═══ Text segment ═══

# May Challenge: "Entombment"



## Chesters Daughter (May 1, 2018)

*AS PREVIOUSLY ANNOUNCED, IF YOU ENTER THE CHALLENGE, YOU MUST CAST AT LEAST ONE VOTE IN THE POLL. FAILURE TO COMPLY WILL RESULT IN YOUR ENTRY BEING DISQUALIFIED.

*The prompt for this month's challenge, as chosen by Cugoano is: *Entombment*

You are free to interpret the prompt in any way you wish, though of course, site rules apply. If you are unsure of the challenge rules please read the 'stickies' at the top of the board. *Please note that all entries* *are eligible to receive critique in the voting thread.* 

*The inclusion of explanatory text or links of any kind within an entrant's challenge entry is prohibited and will be immediately removed upon discovery. As always, only one entry per member is permitted.

═══ Data for this exercise ═══

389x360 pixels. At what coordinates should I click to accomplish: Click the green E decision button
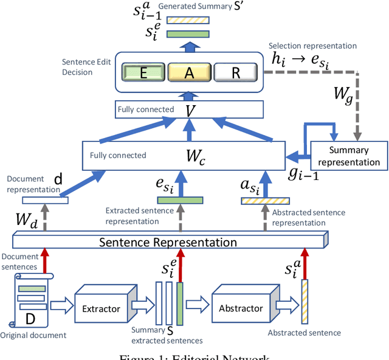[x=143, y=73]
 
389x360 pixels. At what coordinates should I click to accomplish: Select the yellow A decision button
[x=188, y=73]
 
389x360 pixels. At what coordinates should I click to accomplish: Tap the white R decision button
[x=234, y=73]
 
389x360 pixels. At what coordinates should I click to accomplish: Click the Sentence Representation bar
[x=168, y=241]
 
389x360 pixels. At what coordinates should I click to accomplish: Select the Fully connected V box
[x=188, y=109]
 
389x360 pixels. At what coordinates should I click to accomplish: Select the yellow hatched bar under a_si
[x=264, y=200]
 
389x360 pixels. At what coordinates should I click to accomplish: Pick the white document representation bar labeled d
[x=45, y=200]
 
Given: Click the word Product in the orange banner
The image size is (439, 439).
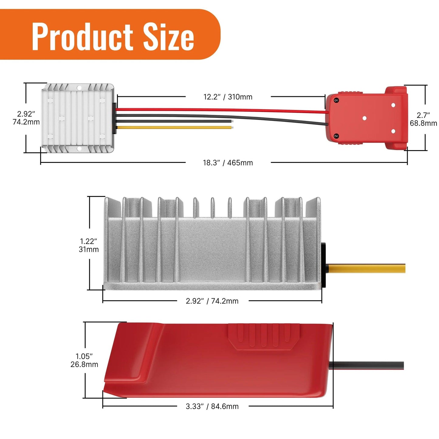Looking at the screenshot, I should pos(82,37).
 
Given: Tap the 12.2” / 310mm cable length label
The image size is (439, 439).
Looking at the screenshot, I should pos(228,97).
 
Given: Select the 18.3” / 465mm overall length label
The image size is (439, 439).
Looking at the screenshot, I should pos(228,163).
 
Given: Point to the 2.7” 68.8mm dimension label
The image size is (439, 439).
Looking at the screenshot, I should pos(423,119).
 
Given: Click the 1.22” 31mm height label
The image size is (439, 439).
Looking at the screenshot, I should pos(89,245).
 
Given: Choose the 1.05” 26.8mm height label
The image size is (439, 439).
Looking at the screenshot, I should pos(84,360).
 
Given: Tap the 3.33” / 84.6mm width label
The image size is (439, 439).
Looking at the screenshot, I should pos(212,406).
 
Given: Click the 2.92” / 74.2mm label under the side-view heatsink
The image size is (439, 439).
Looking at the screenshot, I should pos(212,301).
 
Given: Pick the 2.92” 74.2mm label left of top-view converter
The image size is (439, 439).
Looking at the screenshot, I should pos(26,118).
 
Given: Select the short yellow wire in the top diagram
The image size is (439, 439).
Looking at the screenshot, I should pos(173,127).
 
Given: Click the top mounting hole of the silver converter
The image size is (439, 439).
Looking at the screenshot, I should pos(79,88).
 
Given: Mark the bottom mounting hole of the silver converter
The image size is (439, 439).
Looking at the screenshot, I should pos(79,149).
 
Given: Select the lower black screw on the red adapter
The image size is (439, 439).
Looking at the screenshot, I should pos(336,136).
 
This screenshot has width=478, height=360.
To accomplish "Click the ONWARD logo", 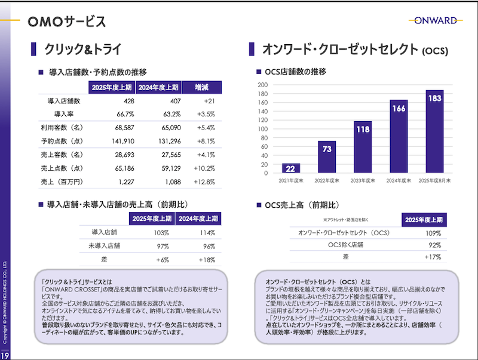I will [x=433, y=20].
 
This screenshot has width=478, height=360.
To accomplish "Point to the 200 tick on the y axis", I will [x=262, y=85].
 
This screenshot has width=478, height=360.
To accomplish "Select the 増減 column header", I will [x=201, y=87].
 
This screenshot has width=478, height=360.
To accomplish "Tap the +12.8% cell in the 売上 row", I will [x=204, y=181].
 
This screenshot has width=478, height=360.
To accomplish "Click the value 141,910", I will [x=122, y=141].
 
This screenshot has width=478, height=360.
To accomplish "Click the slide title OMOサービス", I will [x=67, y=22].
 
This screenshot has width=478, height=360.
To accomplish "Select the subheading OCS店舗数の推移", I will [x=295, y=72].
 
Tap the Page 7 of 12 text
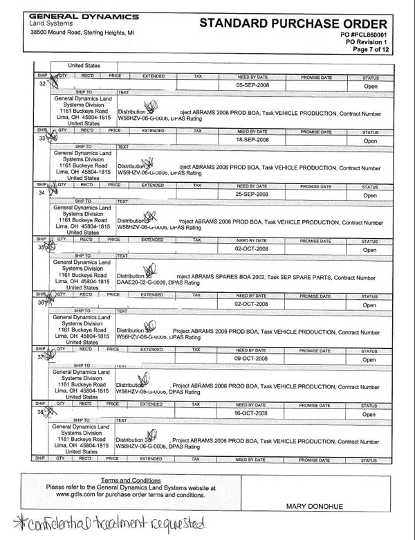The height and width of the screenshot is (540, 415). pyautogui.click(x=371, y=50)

═══
═══ Data for this exercise ═══

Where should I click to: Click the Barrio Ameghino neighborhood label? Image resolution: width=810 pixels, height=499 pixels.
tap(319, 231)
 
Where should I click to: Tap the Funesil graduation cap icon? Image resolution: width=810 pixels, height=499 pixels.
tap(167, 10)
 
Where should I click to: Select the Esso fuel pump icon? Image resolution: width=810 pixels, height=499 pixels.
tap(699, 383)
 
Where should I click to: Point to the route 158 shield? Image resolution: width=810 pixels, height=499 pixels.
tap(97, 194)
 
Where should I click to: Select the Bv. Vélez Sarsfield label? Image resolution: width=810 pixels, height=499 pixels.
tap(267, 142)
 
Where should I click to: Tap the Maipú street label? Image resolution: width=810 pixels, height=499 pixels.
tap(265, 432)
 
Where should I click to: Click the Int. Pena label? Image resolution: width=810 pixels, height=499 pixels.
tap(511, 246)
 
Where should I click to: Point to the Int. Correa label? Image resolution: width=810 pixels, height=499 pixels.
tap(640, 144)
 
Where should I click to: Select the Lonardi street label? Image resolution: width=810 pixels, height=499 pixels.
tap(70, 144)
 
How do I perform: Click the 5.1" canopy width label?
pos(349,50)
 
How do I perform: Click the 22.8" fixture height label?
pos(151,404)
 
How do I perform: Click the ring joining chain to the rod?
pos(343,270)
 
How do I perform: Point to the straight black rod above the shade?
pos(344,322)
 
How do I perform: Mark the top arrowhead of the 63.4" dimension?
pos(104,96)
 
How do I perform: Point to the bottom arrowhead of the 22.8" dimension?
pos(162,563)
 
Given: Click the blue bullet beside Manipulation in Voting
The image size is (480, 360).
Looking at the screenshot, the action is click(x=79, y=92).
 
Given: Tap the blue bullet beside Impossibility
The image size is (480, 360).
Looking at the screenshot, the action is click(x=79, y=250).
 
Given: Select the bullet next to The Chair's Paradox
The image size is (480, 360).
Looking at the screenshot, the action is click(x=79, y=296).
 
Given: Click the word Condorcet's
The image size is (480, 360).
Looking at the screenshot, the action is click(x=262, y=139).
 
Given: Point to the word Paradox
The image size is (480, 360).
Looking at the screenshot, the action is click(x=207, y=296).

═══
═══ Data for this exercise ═══

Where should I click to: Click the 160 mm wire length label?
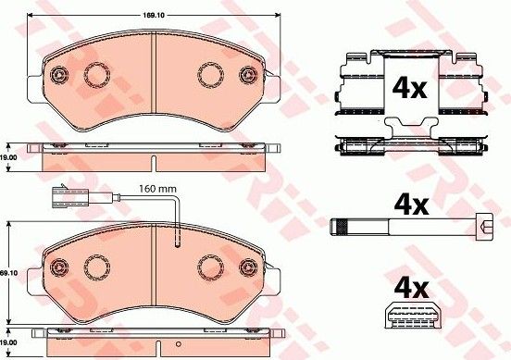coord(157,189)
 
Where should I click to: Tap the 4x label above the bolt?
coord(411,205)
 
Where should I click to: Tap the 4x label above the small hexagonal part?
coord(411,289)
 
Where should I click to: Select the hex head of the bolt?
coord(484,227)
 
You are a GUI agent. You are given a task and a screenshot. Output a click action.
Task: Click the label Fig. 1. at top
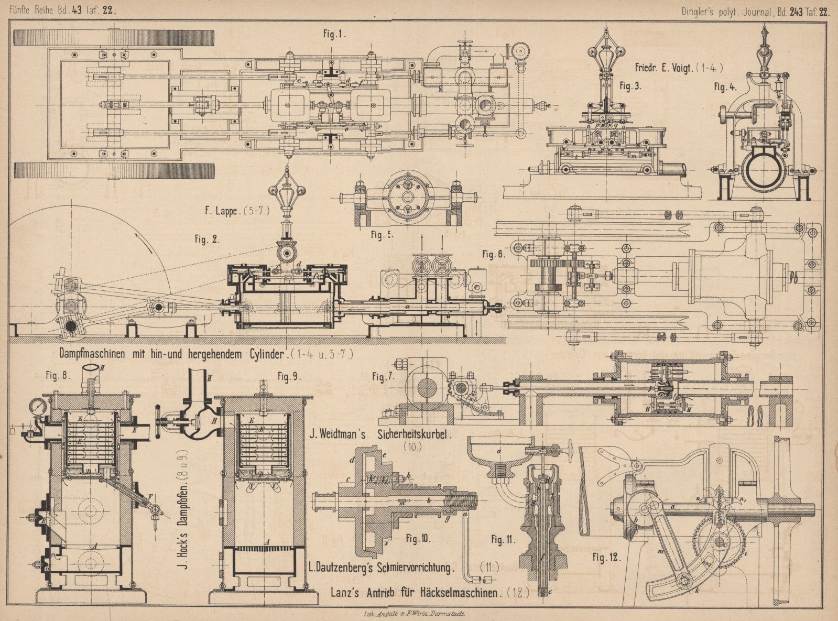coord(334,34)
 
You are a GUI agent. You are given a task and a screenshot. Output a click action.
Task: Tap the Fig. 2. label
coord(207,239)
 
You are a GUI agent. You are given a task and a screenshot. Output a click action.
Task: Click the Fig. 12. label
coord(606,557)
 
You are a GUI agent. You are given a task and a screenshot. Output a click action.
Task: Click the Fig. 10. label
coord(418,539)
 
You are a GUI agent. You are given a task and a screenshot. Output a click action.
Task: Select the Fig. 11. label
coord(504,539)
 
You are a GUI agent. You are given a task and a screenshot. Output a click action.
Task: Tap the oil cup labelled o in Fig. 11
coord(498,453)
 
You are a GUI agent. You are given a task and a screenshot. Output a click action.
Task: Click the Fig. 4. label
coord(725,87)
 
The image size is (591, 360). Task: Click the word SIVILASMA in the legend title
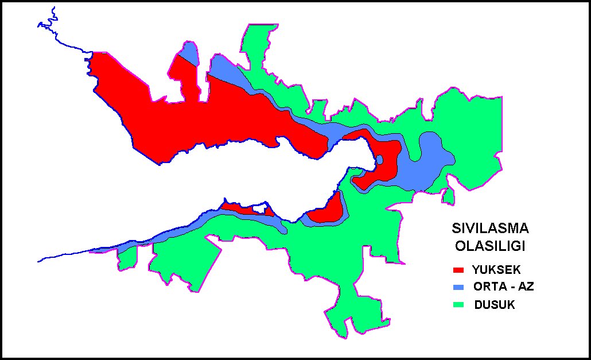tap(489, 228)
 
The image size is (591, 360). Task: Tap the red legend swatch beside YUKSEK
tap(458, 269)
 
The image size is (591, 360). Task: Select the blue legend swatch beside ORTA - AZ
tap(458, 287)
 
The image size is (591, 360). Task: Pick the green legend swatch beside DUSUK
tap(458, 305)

═══

◆ Tasks to perform
a: Show every line of the entries above that contains the string "dimension".
b: Take the May challenge announcement above further, picking up right after its last sentence.

◆ Replies
a:
Given: Point to the 2.7” 68.8mm dimension label
How do I perform: Mark the top arrowhead of the 63.4" dimension?
How do I perform: Point to the bottom arrowhead of the 22.8" dimension?

b:
*As previously announced, anonymous entries have been abolished, therefore, entrants must post their own entries in this thread, or if you desire to protect first rights, please post your entry in the [URL="https://www.writingforums.com/threads/177822-May-Challenge-quot-Entombment-quot?p=2157808#post2157808"]*secure*[/URL][URL="https://www.writingforums.com/threads/177822-May-Challenge-quot-Entombment-quot?p=2157808#post2157808"]* thread*[/URL], and then post a link to it here in the public thread. *Failure to do so runs the risk of your entry being disqualifie**d*, so if you require assistance with the task, please PM *me*, and I will gladly help you.

If your entry contains strong language or mature content, *please include a disclaimer in your title.

*Kindly make sure your entry is properly formatted and error free before you submit. You have a *ten minute grace period* to edit your piece, but anything edited after that will likely see your entry excluded from the challenge. 
*
Do not post comments in this thread. Any discussion related to the challenge can take place in the Bards' Bistro. 

Everyone may now use the "Like" function whenever they so choose.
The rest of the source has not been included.